▸ OBJECTIF
Reproduisez telle quelle, et uniquement elle, la partie des entrées qui commence à la ligne contenant « coordinates (23, 841). » et se termine à la ligne contenant « I want to click on the red », ces deux lignes comprises.

▸ ENTRÉES FOURNIES
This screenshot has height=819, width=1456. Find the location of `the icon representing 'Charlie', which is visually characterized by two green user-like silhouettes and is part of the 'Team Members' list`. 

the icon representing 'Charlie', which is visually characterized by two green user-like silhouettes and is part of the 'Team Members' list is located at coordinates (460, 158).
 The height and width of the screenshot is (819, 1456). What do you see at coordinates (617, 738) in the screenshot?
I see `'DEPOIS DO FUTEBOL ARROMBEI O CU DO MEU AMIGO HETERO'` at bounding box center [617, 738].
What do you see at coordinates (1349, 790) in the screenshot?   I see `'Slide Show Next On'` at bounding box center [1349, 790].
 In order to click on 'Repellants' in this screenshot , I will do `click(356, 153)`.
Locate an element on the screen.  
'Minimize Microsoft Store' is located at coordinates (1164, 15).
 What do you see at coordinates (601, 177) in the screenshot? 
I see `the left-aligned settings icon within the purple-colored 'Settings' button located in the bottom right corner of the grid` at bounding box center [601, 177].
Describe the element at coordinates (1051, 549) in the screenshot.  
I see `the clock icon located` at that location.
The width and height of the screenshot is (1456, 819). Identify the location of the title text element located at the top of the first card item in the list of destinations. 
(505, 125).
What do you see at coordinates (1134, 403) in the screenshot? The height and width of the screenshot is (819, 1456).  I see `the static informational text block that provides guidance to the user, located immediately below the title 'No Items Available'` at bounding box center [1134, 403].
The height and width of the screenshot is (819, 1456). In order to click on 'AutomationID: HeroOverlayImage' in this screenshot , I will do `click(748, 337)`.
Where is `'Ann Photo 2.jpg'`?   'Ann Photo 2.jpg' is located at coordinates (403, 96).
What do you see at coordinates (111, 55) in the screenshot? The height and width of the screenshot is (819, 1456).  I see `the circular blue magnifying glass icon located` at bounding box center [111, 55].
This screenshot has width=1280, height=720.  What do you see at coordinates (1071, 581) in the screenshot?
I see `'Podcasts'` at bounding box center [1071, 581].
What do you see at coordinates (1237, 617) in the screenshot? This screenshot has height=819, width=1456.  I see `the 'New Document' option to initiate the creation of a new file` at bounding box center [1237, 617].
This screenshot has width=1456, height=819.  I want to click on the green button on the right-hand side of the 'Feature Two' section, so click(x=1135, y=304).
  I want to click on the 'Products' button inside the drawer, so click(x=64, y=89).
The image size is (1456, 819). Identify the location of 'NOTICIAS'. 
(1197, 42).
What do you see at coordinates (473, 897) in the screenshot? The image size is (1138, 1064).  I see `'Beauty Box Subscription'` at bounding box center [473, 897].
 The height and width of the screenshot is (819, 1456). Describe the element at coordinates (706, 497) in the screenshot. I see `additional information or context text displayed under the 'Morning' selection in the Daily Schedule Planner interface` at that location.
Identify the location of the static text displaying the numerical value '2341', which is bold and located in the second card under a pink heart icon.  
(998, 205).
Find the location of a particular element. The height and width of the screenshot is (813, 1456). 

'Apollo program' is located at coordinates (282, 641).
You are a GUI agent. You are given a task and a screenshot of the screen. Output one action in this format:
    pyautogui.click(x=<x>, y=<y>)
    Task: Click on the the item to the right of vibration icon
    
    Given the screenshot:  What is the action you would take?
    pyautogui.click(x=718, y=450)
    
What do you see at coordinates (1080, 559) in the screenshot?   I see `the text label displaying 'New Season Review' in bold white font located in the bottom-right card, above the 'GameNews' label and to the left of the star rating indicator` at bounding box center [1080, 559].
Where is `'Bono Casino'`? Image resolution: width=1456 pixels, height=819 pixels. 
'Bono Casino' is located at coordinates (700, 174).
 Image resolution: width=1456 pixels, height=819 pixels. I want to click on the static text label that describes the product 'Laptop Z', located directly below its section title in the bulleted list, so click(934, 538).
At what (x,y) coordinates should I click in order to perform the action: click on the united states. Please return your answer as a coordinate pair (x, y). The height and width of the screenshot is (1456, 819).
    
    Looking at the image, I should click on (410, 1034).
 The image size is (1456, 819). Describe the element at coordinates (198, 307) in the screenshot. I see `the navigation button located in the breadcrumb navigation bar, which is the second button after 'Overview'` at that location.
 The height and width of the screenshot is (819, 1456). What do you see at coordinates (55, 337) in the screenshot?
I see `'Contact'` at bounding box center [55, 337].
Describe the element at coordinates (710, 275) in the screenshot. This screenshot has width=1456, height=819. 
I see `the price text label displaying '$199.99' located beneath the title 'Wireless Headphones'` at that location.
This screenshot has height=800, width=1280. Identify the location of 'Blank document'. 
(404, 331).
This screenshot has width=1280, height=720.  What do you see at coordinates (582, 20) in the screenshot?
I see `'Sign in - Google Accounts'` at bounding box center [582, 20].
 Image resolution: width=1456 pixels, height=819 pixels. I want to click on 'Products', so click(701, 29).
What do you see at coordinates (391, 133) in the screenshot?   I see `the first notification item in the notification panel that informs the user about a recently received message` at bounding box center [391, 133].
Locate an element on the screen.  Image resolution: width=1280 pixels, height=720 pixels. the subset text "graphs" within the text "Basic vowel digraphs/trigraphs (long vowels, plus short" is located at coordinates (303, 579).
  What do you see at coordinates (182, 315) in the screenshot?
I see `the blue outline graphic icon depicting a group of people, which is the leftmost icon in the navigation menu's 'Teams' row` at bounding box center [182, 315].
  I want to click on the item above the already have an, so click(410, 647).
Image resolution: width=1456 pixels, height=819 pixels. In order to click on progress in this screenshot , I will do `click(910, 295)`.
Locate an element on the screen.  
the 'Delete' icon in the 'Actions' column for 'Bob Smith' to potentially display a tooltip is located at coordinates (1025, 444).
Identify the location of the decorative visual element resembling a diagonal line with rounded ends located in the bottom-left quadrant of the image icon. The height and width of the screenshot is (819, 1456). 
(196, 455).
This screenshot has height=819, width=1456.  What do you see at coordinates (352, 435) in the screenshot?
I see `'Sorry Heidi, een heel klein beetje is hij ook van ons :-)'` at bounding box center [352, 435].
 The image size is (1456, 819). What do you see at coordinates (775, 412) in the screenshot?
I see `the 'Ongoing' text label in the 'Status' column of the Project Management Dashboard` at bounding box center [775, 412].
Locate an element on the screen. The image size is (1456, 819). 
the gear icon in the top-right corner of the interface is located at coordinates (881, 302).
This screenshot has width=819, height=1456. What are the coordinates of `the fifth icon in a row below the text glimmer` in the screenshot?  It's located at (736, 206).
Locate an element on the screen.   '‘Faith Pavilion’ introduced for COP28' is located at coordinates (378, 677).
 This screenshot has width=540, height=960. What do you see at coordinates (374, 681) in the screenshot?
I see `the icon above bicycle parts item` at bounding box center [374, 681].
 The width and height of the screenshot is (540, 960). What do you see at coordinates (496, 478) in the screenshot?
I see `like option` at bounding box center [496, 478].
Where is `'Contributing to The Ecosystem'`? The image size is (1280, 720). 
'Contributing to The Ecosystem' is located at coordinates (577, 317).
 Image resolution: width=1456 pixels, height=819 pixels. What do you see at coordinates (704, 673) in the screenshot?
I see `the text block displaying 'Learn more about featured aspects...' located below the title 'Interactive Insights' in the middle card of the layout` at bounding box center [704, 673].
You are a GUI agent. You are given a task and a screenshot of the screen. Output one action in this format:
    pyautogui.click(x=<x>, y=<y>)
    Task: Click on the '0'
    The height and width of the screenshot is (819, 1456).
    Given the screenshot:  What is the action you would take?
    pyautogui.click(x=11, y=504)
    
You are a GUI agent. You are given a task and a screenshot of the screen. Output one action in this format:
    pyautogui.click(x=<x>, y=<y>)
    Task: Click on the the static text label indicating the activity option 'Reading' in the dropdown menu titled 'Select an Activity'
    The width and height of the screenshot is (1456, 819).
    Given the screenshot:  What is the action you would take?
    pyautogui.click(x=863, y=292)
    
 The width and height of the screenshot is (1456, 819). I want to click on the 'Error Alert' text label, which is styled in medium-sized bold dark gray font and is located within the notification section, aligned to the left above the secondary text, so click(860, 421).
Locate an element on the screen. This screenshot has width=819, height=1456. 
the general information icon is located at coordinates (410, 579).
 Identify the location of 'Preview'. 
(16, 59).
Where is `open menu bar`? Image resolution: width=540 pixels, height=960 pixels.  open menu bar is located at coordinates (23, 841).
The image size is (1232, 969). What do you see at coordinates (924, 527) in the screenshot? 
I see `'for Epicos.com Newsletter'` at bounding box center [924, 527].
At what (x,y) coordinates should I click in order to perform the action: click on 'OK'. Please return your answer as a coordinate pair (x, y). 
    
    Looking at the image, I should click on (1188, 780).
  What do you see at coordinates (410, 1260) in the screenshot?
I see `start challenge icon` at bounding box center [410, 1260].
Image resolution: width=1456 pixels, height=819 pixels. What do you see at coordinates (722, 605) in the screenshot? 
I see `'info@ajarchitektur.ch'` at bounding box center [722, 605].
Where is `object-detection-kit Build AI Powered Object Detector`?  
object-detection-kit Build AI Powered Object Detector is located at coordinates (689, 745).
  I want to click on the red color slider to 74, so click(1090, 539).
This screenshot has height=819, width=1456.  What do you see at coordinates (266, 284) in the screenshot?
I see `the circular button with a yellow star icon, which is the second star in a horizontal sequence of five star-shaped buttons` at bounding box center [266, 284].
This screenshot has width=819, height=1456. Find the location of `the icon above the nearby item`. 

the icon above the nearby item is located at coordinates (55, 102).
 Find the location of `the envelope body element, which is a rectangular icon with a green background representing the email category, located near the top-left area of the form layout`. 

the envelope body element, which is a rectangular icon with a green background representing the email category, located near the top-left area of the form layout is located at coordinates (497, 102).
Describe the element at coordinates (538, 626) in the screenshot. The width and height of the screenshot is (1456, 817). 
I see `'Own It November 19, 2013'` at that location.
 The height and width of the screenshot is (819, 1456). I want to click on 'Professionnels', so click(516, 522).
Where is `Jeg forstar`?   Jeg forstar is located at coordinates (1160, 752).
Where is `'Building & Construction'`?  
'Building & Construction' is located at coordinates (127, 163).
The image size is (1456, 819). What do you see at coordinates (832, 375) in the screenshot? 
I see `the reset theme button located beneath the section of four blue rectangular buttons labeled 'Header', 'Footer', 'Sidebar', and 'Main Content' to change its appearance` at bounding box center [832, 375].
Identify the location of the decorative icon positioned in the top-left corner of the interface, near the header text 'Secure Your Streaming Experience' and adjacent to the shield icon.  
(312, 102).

▸ RÉPONSE
Where is `open menu bar`? Image resolution: width=540 pixels, height=960 pixels.  open menu bar is located at coordinates (23, 841).
The image size is (1232, 969). What do you see at coordinates (924, 527) in the screenshot? 
I see `'for Epicos.com Newsletter'` at bounding box center [924, 527].
At what (x,y) coordinates should I click in order to perform the action: click on 'OK'. Please return your answer as a coordinate pair (x, y). 
    
    Looking at the image, I should click on (1188, 780).
  What do you see at coordinates (410, 1260) in the screenshot?
I see `start challenge icon` at bounding box center [410, 1260].
Image resolution: width=1456 pixels, height=819 pixels. What do you see at coordinates (722, 605) in the screenshot? 
I see `'info@ajarchitektur.ch'` at bounding box center [722, 605].
Where is `object-detection-kit Build AI Powered Object Detector`?  
object-detection-kit Build AI Powered Object Detector is located at coordinates (689, 745).
  I want to click on the red color slider to 74, so click(1090, 539).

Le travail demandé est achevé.